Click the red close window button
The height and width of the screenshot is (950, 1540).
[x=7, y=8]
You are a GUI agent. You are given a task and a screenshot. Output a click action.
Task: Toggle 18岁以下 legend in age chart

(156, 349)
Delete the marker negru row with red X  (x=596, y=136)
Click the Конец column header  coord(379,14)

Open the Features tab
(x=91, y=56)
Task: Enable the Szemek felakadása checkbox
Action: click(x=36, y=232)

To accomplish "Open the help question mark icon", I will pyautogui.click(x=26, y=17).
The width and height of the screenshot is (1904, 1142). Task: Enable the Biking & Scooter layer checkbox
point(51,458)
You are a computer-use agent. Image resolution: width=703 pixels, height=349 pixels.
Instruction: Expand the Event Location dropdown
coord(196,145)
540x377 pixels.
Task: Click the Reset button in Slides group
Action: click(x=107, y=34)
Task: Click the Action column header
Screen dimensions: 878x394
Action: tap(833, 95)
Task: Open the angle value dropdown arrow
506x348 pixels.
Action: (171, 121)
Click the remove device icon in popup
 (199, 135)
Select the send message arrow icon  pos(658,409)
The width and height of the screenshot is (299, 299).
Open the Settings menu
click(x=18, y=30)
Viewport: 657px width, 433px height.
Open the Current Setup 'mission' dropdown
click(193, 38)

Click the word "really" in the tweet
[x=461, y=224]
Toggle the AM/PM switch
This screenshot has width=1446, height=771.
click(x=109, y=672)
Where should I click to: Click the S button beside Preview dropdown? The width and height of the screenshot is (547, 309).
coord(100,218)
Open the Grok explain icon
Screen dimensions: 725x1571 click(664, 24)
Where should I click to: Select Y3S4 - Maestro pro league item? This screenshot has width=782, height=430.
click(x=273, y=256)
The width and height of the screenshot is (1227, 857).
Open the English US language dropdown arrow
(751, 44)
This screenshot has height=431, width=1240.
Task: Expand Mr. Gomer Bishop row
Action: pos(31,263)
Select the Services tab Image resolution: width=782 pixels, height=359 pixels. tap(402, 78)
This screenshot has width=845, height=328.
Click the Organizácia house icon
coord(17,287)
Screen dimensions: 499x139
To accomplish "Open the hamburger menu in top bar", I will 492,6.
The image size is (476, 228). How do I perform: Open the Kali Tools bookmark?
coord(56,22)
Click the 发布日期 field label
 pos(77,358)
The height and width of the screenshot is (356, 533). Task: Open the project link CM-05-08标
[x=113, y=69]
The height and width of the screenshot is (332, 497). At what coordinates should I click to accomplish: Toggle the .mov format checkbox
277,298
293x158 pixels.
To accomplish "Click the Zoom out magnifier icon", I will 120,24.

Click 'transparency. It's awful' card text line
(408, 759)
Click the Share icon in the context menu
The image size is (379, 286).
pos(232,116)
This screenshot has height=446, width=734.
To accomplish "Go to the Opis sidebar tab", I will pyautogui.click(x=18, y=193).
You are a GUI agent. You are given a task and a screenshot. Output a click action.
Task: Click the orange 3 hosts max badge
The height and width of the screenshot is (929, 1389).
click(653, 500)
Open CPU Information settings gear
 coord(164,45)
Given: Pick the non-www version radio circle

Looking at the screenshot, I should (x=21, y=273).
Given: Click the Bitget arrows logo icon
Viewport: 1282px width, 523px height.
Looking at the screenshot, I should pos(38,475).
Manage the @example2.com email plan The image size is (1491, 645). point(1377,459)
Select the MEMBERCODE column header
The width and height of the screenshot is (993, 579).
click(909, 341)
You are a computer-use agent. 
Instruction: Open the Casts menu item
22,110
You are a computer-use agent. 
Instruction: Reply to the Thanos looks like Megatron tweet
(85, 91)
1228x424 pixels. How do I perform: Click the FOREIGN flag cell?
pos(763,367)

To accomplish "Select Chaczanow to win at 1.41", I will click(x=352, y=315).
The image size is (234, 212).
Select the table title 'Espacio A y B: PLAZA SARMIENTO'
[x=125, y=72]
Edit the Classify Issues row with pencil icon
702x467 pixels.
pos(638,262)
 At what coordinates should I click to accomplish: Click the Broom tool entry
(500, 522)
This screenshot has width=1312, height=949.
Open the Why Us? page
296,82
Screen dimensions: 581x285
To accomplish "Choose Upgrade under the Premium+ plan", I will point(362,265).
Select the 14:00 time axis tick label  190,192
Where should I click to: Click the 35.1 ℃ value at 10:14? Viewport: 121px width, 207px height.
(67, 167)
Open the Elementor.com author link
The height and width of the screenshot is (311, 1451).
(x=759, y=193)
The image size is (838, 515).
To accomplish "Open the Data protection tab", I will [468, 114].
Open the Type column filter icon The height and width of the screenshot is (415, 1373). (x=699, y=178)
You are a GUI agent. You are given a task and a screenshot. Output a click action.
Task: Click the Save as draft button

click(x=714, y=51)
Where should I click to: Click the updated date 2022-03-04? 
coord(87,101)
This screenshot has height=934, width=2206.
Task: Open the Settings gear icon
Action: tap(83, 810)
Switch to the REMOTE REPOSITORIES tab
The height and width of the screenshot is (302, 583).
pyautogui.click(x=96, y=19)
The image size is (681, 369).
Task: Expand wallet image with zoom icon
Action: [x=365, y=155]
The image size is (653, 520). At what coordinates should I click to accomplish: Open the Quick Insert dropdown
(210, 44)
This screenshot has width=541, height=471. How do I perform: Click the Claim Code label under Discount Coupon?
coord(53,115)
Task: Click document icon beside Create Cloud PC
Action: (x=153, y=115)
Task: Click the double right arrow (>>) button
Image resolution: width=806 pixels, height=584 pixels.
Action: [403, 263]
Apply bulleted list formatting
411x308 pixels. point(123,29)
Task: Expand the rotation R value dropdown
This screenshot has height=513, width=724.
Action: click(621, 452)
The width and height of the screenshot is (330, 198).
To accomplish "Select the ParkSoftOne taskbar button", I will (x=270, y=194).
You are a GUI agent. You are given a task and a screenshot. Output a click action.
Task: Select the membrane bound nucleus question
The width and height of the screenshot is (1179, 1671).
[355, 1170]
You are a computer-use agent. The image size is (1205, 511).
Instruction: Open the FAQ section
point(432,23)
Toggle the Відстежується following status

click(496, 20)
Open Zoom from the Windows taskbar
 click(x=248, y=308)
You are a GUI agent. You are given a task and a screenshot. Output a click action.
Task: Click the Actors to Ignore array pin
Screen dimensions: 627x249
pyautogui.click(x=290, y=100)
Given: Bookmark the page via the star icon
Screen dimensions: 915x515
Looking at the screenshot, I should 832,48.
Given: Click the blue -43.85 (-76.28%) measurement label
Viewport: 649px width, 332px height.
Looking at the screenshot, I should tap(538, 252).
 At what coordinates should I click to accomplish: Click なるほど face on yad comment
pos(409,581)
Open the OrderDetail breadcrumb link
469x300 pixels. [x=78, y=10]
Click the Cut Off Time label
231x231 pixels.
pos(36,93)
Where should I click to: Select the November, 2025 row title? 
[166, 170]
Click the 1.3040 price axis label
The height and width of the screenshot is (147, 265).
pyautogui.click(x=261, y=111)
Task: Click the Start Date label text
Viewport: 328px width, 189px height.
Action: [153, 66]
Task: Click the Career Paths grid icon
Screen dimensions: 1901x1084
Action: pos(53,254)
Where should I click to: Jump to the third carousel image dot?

EXERCISE DESCRIPTION
All of the data above should be reproduced exactly, with nothing left out.

WRITTEN REPLY
Click the red close window button
The height and width of the screenshot is (950, 1540).
[x=7, y=8]
You are a GUI agent. You are given a task and a screenshot. Output a click action.
Task: Toggle 18岁以下 legend in age chart

(156, 349)
Delete the marker negru row with red X  (x=596, y=136)
Click the Конец column header  coord(379,14)

Open the Features tab
(x=91, y=56)
Task: Enable the Szemek felakadása checkbox
Action: click(x=36, y=232)

To accomplish "Open the help question mark icon", I will pyautogui.click(x=26, y=17).
The width and height of the screenshot is (1904, 1142). Task: Enable the Biking & Scooter layer checkbox
point(51,458)
You are a computer-use agent. Image resolution: width=703 pixels, height=349 pixels.
Instruction: Expand the Event Location dropdown
coord(196,145)
540x377 pixels.
Task: Click the Reset button in Slides group
Action: click(x=107, y=34)
Task: Click the Action column header
Screen dimensions: 878x394
Action: tap(833, 95)
Task: Open the angle value dropdown arrow
506x348 pixels.
Action: (171, 121)
Click the remove device icon in popup
 (199, 135)
Select the send message arrow icon  pos(658,409)
The width and height of the screenshot is (299, 299).
Open the Settings menu
click(x=18, y=30)
Viewport: 657px width, 433px height.
Open the Current Setup 'mission' dropdown
click(193, 38)

Click the word "really" in the tweet
[x=461, y=224]
Toggle the AM/PM switch
This screenshot has width=1446, height=771.
click(x=109, y=672)
Where should I click to: Click the S button beside Preview dropdown? The width and height of the screenshot is (547, 309).
coord(100,218)
Open the Grok explain icon
Screen dimensions: 725x1571 click(664, 24)
Where should I click to: Select Y3S4 - Maestro pro league item? This screenshot has width=782, height=430.
click(x=273, y=256)
The width and height of the screenshot is (1227, 857).
Open the English US language dropdown arrow
(751, 44)
This screenshot has height=431, width=1240.
Task: Expand Mr. Gomer Bishop row
Action: pos(31,263)
Select the Services tab Image resolution: width=782 pixels, height=359 pixels. tap(402, 78)
This screenshot has width=845, height=328.
Click the Organizácia house icon
coord(17,287)
Screen dimensions: 499x139
To accomplish "Open the hamburger menu in top bar", I will 492,6.
The image size is (476, 228). How do I perform: Open the Kali Tools bookmark?
coord(56,22)
Click the 发布日期 field label
 pos(77,358)
The height and width of the screenshot is (356, 533). Task: Open the project link CM-05-08标
[x=113, y=69]
The height and width of the screenshot is (332, 497). At what coordinates should I click to accomplish: Toggle the .mov format checkbox
277,298
293x158 pixels.
To accomplish "Click the Zoom out magnifier icon", I will 120,24.

Click 'transparency. It's awful' card text line
(408, 759)
Click the Share icon in the context menu
The image size is (379, 286).
pos(232,116)
This screenshot has height=446, width=734.
To accomplish "Go to the Opis sidebar tab", I will pyautogui.click(x=18, y=193).
You are a GUI agent. You are given a task and a screenshot. Output a click action.
Task: Click the orange 3 hosts max badge
The height and width of the screenshot is (929, 1389).
click(653, 500)
Open CPU Information settings gear
 coord(164,45)
Given: Pick the non-www version radio circle

Looking at the screenshot, I should (x=21, y=273).
Given: Click the Bitget arrows logo icon
Viewport: 1282px width, 523px height.
Looking at the screenshot, I should pos(38,475).
Manage the @example2.com email plan The image size is (1491, 645). point(1377,459)
Select the MEMBERCODE column header
The width and height of the screenshot is (993, 579).
click(909, 341)
You are a computer-use agent. 
Instruction: Open the Casts menu item
22,110
You are a computer-use agent. 
Instruction: Reply to the Thanos looks like Megatron tweet
(85, 91)
1228x424 pixels. How do I perform: Click the FOREIGN flag cell?
pos(763,367)

To accomplish "Select Chaczanow to win at 1.41", I will click(x=352, y=315).
The image size is (234, 212).
Select the table title 'Espacio A y B: PLAZA SARMIENTO'
[x=125, y=72]
Edit the Classify Issues row with pencil icon
702x467 pixels.
pos(638,262)
 At what coordinates should I click to accomplish: Click the Broom tool entry
(500, 522)
This screenshot has width=1312, height=949.
Open the Why Us? page
296,82
Screen dimensions: 581x285
To accomplish "Choose Upgrade under the Premium+ plan", I will point(362,265).
Select the 14:00 time axis tick label  190,192
Where should I click to: Click the 35.1 ℃ value at 10:14? Viewport: 121px width, 207px height.
(67, 167)
Open the Elementor.com author link
The height and width of the screenshot is (311, 1451).
(x=759, y=193)
The image size is (838, 515).
To accomplish "Open the Data protection tab", I will [468, 114].
Open the Type column filter icon The height and width of the screenshot is (415, 1373). (x=699, y=178)
You are a GUI agent. You are given a task and a screenshot. Output a click action.
Task: Click the Save as draft button

click(x=714, y=51)
Where should I click to: Click the updated date 2022-03-04? 
coord(87,101)
This screenshot has height=934, width=2206.
Task: Open the Settings gear icon
Action: tap(83, 810)
Switch to the REMOTE REPOSITORIES tab
The height and width of the screenshot is (302, 583).
pyautogui.click(x=96, y=19)
The image size is (681, 369).
Task: Expand wallet image with zoom icon
Action: [x=365, y=155]
The image size is (653, 520). At what coordinates should I click to accomplish: Open the Quick Insert dropdown
(210, 44)
This screenshot has width=541, height=471. How do I perform: Click the Claim Code label under Discount Coupon?
coord(53,115)
Task: Click document icon beside Create Cloud PC
Action: (x=153, y=115)
Task: Click the double right arrow (>>) button
Image resolution: width=806 pixels, height=584 pixels.
Action: [403, 263]
Apply bulleted list formatting
411x308 pixels. point(123,29)
Task: Expand the rotation R value dropdown
This screenshot has height=513, width=724.
Action: click(621, 452)
The width and height of the screenshot is (330, 198).
To accomplish "Select the ParkSoftOne taskbar button", I will (x=270, y=194).
You are a GUI agent. You are given a task and a screenshot. Output a click action.
Task: Select the membrane bound nucleus question
The width and height of the screenshot is (1179, 1671).
[355, 1170]
You are a computer-use agent. The image size is (1205, 511).
Instruction: Open the FAQ section
point(432,23)
Toggle the Відстежується following status

click(496, 20)
Open Zoom from the Windows taskbar
 click(x=248, y=308)
You are a GUI agent. You are given a task and a screenshot. Output a click action.
Task: Click the Actors to Ignore array pin
Screen dimensions: 627x249
pyautogui.click(x=290, y=100)
Given: Bookmark the page via the star icon
Screen dimensions: 915x515
Looking at the screenshot, I should 832,48.
Given: Click the blue -43.85 (-76.28%) measurement label
Viewport: 649px width, 332px height.
Looking at the screenshot, I should tap(538, 252).
 At what coordinates should I click to accomplish: Click なるほど face on yad comment
pos(409,581)
Open the OrderDetail breadcrumb link
469x300 pixels. [x=78, y=10]
Click the Cut Off Time label
231x231 pixels.
pos(36,93)
Where should I click to: Select the November, 2025 row title? 
[166, 170]
Click the 1.3040 price axis label
The height and width of the screenshot is (147, 265).
pyautogui.click(x=261, y=111)
Task: Click the Start Date label text
Viewport: 328px width, 189px height.
Action: [153, 66]
Task: Click the Career Paths grid icon
Screen dimensions: 1901x1084
Action: pos(53,254)
Where should I click to: Jump to the third carousel image dot?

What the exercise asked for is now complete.